● Set tasks:
[1] In the GTFS discussion, which two fields in stops could be used to build convex hulls?
[2] Rewrite the GTFS discussion from "I’ll link these" to "distances to stops).", substituting "trams" for every "subways".

Also given that #265 is a bit different (and has a PR open to fix it) I think we should keep this issue focused on date validation only.
Also, since you’re the GTFS expert: does stops.txt have geometries from which we can create our own convex hull, or should we simply use the feed_info.txt extent?
I’ll link these comments into #265 - definitely a better fit there
From my experience feed_info.txt
is fickle and often doesn't contain anything useful (e.g. Chicago and NYC feeds all are missing complete feed info data even though the file is there and technically compliant). Stops contain stop_lon
and stop_lat
which we could use to create convex hulls, however
Suppose a GTFS covers a single line service or just does subways for example. We wouldn't get much of a convex hull to work with.
I'm doing a similar thing for another project and I'm wondering if it's better to just leave that type of check to the user input. In part because GTFS doesn't need to span the analysis area (people can walk/bike/drive long distances to stops).
What is probably more useful is checking the extent of the PBF file, but perhaps R5 does that already (haven't tried it).
What is probably more useful is checking the extent of the PBF file, but perhaps R5 does that already (haven't tried it).
That’s something worth checking
Suppose a GTFS covers a single line service or just does subways for example. We wouldn't get much of a convex hull to work with.
True, I did not consider that cities with just one line even exist. If the different lines are split into several GTFS feeds, then a convex hull of all stops of all feeds would make sense, though
Even so, I can see use cases where the area created by the convex hull does not span the entire analysis area. If it's a reasonably quick check I think it's fine to do it (are we getting into "verbosity" setting territory?) but it should definitely only be a warning with a clear explanation that it might not be an unintended thing.
Even so, I can see use cases where the area created by the convex hull does not span the entire analysis area. If it's a reasonably quick check I think it's fine to do it (are we getting into "verbosity" setting territory?) but it should definitely only be a warning with a clear explanation that it might not be an unintended thing.
Absolutely, a warning should suffice, and maybe even only when running in verbose mode.
Opened a new issue #271 concerning the geometry/extent checking
From our call:
How do we feel about this being in release 0.0.6?
Now that I'm working with batches of regional GTFS feeds, I have noticed that the warning is thrown even when my own validation using gtfs-lite
doesn't seem to find any issues with the time I've supplied (to the extent that I don't know which of the 7 GTFS files are the culprit), however gtfs-lite
only checks the date, not the specific time. I can try to see if I can find the GTFS feed that's throwing a warning in r5py but not in gtfs-lite.

● Available data:
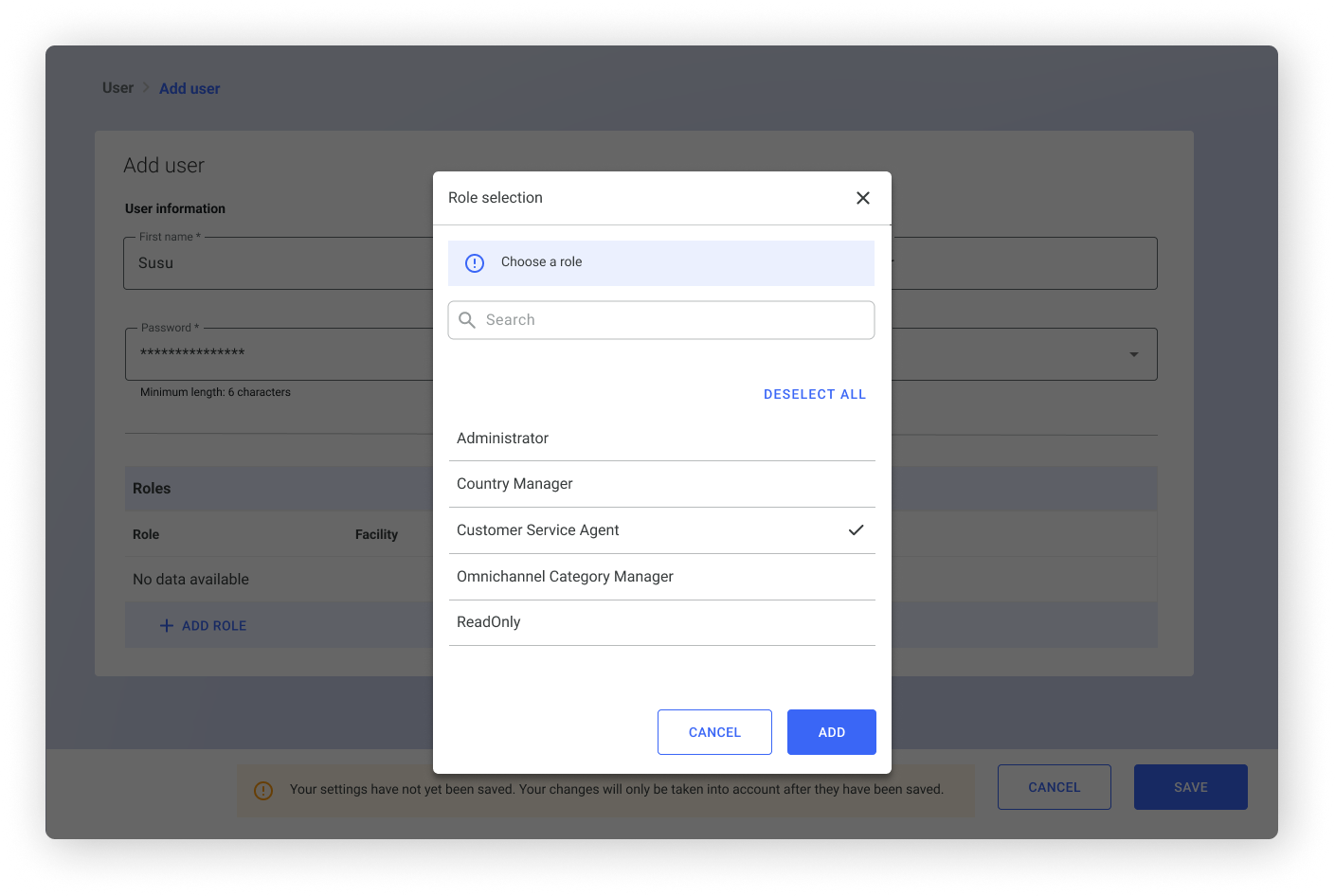Image resolution: width=1335 pixels, height=896 pixels.
Task: Select the Country Manager role
Action: [514, 484]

● Answers in order:
[1] stop_lon and stop_lat

[2]
I’ll link these comments into #265 - definitely a better fit there
From my experience feed_info.txt
is fickle and often doesn't contain anything useful (e.g. Chicago and NYC feeds all are missing complete feed info data even though the file is there and technically compliant). Stops contain stop_lon
and stop_lat
which we could use to create convex hulls, however
Suppose a GTFS covers a single line service or just does trams for example. We wouldn't get much of a convex hull to work with.
I'm doing a similar thing for another project and I'm wondering if it's better to just leave that type of check to the user input. In part because GTFS doesn't need to span the analysis area (people can walk/bike/drive long distances to stops).